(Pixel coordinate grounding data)
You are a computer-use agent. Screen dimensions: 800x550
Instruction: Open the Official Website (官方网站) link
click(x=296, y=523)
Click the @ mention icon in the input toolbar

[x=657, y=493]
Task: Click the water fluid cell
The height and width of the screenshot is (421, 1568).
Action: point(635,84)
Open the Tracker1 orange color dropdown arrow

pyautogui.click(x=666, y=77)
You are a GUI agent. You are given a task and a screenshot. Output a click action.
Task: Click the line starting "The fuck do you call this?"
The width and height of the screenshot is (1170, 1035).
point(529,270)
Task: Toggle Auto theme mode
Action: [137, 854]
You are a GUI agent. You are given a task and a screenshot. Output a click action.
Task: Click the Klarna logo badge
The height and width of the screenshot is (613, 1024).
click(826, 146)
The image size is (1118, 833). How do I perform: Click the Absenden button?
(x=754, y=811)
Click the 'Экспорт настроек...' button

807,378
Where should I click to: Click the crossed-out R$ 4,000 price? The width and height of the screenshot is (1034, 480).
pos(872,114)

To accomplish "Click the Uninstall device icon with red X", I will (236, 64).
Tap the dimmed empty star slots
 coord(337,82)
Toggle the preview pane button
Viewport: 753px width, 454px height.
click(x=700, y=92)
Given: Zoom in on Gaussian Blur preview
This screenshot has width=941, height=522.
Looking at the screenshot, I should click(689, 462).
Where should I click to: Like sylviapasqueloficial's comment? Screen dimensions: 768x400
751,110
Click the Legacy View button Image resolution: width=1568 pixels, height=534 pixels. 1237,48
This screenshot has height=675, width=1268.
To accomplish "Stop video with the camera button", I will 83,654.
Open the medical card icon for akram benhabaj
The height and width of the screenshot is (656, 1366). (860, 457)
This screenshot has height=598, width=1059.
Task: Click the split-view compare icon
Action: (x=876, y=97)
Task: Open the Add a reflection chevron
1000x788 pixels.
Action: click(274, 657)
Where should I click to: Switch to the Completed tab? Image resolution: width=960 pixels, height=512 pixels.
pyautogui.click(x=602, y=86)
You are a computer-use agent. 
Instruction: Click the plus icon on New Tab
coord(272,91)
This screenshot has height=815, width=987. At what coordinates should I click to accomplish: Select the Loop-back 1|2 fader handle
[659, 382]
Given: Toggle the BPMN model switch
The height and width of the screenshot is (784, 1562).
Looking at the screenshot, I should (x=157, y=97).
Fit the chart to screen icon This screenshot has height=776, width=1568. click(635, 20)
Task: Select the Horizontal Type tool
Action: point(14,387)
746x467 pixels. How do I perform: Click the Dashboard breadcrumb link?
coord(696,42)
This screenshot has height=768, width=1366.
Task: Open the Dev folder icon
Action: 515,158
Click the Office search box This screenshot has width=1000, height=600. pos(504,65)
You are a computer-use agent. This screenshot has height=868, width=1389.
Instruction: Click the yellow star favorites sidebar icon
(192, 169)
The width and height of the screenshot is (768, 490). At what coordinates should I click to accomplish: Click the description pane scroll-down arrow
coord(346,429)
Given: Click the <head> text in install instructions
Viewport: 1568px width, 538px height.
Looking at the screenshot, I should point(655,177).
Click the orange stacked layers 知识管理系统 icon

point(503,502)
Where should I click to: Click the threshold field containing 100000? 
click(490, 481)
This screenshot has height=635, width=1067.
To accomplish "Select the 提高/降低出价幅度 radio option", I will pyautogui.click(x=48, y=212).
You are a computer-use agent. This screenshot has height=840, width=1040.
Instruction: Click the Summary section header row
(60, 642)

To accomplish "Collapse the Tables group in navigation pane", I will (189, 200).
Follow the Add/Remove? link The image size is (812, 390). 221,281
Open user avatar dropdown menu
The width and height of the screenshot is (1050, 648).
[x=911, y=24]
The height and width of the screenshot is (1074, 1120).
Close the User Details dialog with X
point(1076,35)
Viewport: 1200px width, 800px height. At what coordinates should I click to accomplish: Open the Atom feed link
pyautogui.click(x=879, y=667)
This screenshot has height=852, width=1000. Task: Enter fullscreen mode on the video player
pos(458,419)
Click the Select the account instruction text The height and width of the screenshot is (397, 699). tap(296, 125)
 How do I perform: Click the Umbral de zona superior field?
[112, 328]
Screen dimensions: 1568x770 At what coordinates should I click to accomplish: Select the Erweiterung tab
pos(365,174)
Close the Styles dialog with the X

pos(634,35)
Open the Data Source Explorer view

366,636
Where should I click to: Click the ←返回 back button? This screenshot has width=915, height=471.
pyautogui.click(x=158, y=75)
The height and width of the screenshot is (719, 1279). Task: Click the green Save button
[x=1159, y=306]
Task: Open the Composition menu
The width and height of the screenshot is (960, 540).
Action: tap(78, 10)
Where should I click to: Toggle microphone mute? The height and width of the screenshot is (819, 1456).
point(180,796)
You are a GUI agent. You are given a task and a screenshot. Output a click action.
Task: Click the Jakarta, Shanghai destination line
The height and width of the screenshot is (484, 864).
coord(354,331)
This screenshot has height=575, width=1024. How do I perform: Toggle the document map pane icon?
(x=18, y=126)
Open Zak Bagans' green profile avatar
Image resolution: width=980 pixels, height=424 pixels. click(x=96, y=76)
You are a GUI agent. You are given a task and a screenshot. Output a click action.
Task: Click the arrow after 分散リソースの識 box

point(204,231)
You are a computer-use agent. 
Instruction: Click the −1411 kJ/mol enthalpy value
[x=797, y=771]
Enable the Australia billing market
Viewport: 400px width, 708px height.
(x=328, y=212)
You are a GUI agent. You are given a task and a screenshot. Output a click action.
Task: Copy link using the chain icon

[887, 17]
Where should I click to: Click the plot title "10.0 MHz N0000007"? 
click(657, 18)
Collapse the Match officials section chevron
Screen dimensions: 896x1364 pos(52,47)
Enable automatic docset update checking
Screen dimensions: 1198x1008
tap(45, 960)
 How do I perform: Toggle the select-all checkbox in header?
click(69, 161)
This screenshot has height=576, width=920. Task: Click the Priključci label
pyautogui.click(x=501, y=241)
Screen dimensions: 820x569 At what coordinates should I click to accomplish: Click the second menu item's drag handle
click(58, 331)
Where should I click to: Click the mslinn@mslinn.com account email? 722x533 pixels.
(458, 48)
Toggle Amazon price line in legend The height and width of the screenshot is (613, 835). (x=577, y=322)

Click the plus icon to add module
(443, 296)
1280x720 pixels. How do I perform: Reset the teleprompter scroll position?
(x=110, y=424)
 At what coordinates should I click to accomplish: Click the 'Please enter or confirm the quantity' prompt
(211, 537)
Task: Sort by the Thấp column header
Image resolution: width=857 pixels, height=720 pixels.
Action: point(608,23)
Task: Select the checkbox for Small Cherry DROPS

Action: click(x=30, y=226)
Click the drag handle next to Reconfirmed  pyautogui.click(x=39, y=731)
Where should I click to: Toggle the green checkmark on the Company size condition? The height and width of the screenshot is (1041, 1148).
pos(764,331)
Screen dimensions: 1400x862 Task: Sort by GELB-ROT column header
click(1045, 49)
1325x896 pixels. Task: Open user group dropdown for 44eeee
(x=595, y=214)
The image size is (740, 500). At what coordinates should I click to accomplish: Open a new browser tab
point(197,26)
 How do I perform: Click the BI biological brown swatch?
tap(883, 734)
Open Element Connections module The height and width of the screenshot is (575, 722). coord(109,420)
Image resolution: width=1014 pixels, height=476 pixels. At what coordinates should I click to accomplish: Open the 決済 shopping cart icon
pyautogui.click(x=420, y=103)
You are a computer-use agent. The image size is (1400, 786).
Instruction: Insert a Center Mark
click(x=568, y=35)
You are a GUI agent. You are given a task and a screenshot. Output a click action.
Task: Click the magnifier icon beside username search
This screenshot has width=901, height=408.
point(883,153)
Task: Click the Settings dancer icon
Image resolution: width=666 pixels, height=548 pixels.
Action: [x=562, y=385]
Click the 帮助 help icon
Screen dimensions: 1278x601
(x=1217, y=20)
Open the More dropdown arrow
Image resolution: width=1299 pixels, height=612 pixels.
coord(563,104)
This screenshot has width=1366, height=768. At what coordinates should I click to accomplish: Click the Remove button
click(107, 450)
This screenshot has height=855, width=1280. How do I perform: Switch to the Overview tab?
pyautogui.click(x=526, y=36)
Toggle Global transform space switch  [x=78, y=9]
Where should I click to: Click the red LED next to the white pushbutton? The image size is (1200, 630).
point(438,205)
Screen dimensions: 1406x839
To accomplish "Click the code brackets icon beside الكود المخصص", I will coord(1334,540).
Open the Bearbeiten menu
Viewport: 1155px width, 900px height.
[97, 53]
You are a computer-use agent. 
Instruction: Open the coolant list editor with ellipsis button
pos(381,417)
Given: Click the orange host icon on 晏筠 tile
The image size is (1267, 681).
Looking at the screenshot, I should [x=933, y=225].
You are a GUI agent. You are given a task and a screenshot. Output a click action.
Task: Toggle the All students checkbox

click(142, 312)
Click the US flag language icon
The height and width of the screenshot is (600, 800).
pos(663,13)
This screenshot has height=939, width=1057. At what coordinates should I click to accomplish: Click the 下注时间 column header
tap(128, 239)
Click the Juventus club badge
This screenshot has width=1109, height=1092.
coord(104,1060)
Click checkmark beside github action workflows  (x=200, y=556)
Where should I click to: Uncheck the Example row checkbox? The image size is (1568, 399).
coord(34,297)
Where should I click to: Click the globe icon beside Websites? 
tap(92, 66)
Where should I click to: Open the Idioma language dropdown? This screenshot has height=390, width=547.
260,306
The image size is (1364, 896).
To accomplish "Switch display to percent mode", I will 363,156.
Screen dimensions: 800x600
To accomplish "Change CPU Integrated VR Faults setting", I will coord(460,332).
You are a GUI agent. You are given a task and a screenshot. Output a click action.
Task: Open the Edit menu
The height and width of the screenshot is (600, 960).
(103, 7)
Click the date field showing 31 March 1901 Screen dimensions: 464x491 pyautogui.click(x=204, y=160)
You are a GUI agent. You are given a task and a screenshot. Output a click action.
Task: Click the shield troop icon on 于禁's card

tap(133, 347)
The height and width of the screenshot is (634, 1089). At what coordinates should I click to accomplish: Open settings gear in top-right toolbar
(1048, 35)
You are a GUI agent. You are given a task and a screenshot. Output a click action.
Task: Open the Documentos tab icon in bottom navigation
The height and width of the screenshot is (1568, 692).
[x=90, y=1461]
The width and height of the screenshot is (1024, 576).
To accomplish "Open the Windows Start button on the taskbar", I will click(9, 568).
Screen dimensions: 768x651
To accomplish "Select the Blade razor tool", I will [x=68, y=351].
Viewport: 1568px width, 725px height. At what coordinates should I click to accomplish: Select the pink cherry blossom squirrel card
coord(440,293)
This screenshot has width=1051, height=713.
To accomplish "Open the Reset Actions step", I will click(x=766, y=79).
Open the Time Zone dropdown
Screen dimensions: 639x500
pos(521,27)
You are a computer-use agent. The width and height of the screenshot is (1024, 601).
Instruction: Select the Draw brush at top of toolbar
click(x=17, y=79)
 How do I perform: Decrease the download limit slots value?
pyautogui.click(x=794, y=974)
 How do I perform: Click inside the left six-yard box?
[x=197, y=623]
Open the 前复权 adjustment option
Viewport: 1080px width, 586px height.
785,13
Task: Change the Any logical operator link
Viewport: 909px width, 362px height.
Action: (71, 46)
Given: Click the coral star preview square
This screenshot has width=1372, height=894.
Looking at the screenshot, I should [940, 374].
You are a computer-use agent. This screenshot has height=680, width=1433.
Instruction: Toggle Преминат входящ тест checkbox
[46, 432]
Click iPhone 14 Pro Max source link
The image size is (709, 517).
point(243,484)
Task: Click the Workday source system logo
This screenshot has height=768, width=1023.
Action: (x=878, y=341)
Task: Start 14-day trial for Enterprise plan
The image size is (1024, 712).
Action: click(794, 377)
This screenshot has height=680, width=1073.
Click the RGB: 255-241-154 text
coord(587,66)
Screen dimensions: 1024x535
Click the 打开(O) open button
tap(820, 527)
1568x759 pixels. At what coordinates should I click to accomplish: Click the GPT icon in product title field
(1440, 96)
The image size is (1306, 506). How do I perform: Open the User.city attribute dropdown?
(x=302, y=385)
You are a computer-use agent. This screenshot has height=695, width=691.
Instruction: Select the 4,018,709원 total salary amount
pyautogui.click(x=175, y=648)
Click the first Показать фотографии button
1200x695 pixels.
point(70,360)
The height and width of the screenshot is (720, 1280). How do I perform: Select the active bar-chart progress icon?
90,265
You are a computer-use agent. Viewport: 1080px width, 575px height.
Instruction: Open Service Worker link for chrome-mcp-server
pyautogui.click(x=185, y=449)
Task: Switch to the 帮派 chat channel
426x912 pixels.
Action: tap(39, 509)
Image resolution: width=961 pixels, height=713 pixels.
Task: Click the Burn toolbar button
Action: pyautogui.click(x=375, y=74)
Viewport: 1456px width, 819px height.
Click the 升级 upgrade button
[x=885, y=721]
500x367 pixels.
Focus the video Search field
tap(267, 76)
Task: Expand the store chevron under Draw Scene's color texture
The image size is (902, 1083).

**Try it:** Of all the entries above, retype exactly the lines from the line with "1280x720 pixels. How" to the line with "Click the drag", both included, and no others.

**Written response:**
1280x720 pixels. How do I perform: Reset the teleprompter scroll position?
(x=110, y=424)
 At what coordinates should I click to accomplish: Click the 'Please enter or confirm the quantity' prompt
(211, 537)
Task: Sort by the Thấp column header
Image resolution: width=857 pixels, height=720 pixels.
Action: point(608,23)
Task: Select the checkbox for Small Cherry DROPS

Action: click(x=30, y=226)
Click the drag handle next to Reconfirmed  pyautogui.click(x=39, y=731)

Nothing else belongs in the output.